8) Change in Control. Except as set forth below, upon the occurrence of a Hostile Change in Control, the sales restrictions shall lapse and shares of Common Stock shall be issued. Except as set forth below, upon the occurrence of a Friendly Change in Control, you shall receive in the same form of consideration as that received by shareholders generally, the undiscounted market value (at the time of grant) for your Units, and the excess of the price paid by an acquirer over such undiscounted market value shall be deferred for the shorter of two years from the date of the Friendly Change in Control or the term of any remaining restrictions (the “Deferred Period”), but your Units shall remain otherwise subject to all issuance restrictions during the Deferred Period. Neither of the foregoing shall be effective to the extent you have tender or voting rights over shares of Common Stock held in trust with respect to any Units, in which case you would only be issued Common Stock or receive such undiscounted market value in the same form of consideration as that received by shareholders generally (and after the Deferred Period, the excess price) in respect of such Units upon successful completion of a Change in Control.
9) Equitable Adjustment. In the event of any change in the outstanding shares of Common Stock by reason of any Common Stock dividend or split, recapitalization, merger, consolidation, spin-off, combination or exchange of shares or other corporate exchange, or any distribution to stockholders of Common Stock other than regular cash dividends, occurring after the Date of Grant specified above, the number and kind of shares of Common Stock which may be issued with respect to Units shall be adjusted so as to reflect such change; provided that with respect to Units granted to you, any adjustments shall be made only as necessary to maintain your proportionate interest in shares of Common Stock and preserve, without exceeding, the value of such Units, and shall be consistent with the provisions of Code Section 409A.

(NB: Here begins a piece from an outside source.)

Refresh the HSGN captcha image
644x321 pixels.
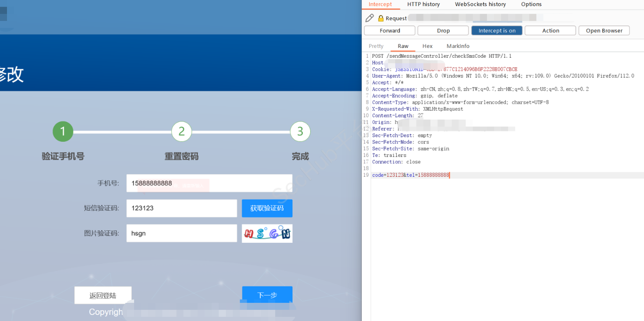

10) Code Section 409A. It is intended that none of the Units or payments otherwise due hereunder shall be deferred, accelerated, extended, paid out or modified in a manner that would result in the imposition upon you of an additional tax under Section 409A of the Code; provided that neither Holdings nor any of its employees or representatives shall have any liability to you with respect to any such taxes. In the event that it is reasonably determined that, as a result of Section 409A of the Code, payments hereunder may not be made at the time contemplated by the terms of this Agreement or the Plan, as the case may be, without causing you to be subject to taxation under Section 409A of the Code, Holdings will make such payment on the first day that would not result in your incurring any tax liability under Section 409A of the Code.
11) Amendment. The terms of this Agreement may be amended from time to time by the Board in its sole discretion in any manner that it deems appropriate (including, but not limited to, the acceleration provisions).
12) No Right to Continued Service. The grant of Units shall not confer on you any right to be retained in the service of the Company, or to receive subsequent Units or other Awards under the Plan. The right of the Company to terminate your service with it at any time or as otherwise provided by any agreement between the Company and you is specifically reserved.
13) Applicable Law. The validity, construction, interpretation, administration and effect of the Plan, and of its rules and regulations, and rights relating to the Plan and to this Agreement, shall be governed by the substantive laws, but not the choice of law rules, of the State of Delaware.